History of Britain by John Milton is a comprehensive and informative account of Britain's past. Milton’s writing is engaging and detailed, providing readers with a well-rounded understanding of the country's history from its early origins to more recent events.

The author’s thorough research is evident in the way he presents the key events and figures that have shaped Britain over the centuries. His narrative flows smoothly, making it easy for readers to follow along and grasp the significance of each historical period.

Milton also does a great job of bringing the past to life, painting vivid pictures of the people, places, and events that have shaped Britain’s history. His writing is both scholarly and accessible, making this book suitable for both academics and general readers interested in learning more about Britain’s past.

Overall, History of Britain by John Milton is a must-read for anyone interested in British history. Its detailed and engaging narrative, coupled with the author’s thorough research, make it a valuable resource for understanding the country’s rich and complex history.

Book Description:
A reader of this history, encountering the frequent references to “my author,” meaning the current source, will be reminded of DON QUIXOTE and of THE MORTE D'ARTHUR, for Milton employs a style that might be called dissertational rather than novelistic; he carefully identifies his sources and often quotes from them. However, much of the scholarly documentation has been omitted from the reading—all except footnotes indicating the years—to avoid cumbersome interruptions.
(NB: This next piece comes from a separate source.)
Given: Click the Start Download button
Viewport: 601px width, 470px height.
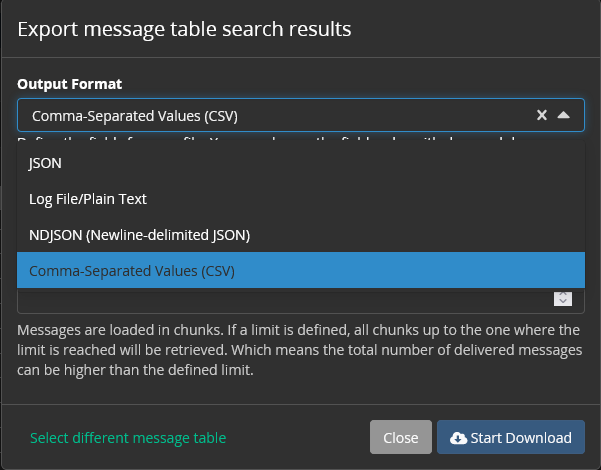Looking at the screenshot, I should [x=511, y=437].
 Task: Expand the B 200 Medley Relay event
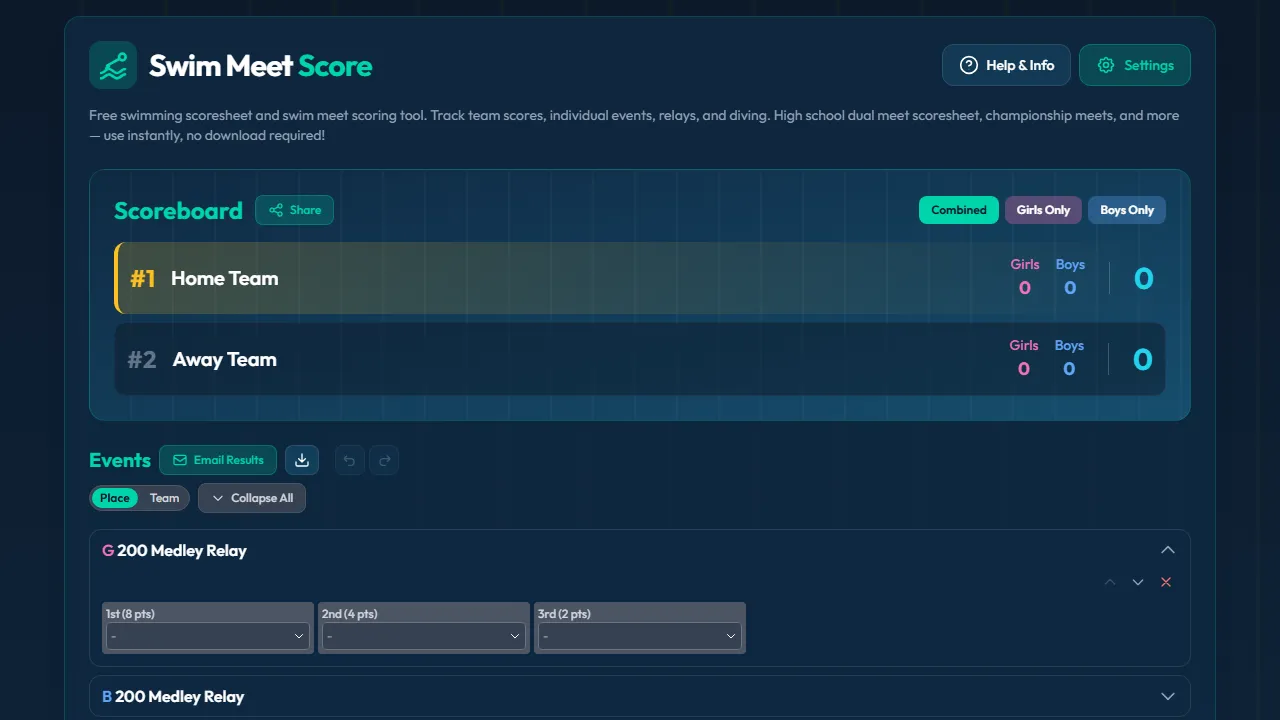pyautogui.click(x=1167, y=696)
What will be obvious to a listener, though, is that Milton uses earlier chronicles with discretion. He doubts the very existence of Arthur and proposes an ingenious explanation of the origin of his supposed father's name, Uther. When obliged to cite George Buchanan, the world-renowned neo-Latin author and tutor of Mary Queen of Scots, he regularly uses more than a grain of salt, in view of that scholar’s Scottish bias.
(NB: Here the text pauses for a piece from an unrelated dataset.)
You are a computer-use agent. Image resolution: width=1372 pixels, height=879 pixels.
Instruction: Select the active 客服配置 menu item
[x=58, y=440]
And as he carefully weighs the reliability of his sources, so he offers his candid opinion of the wisdom and integrity of historical figures. He sneers at the story of King Canute’s famously commanding the rising tide of waves to retire, but not for the reason one might suppose. Boadicea gets low marks, Alfred high ones—but not without some reservations. And in a long digression comparing the government of Britain, newly freed from Roman domination, to the British republic under Cromwell , his criticism is so frank and savage that the passage had to be suppressed during his lifetime. Such personal opinions are what make this book entertaining and useful for the serious study of the author’s thought and personality.

The endearingly affectionate life of the author, written by his elder nephew, Edward Philips, offers much first-hand information although its facts are not always accurate and its coverage spotty. One learns nothing, for example, about Milton’s visit to the home of Galileo, but Philips's discussion of the role his cousins played in their father’s scholarly pursuits is detailed and affords no basis to the myth that he ever dictated his poetry to his daughters.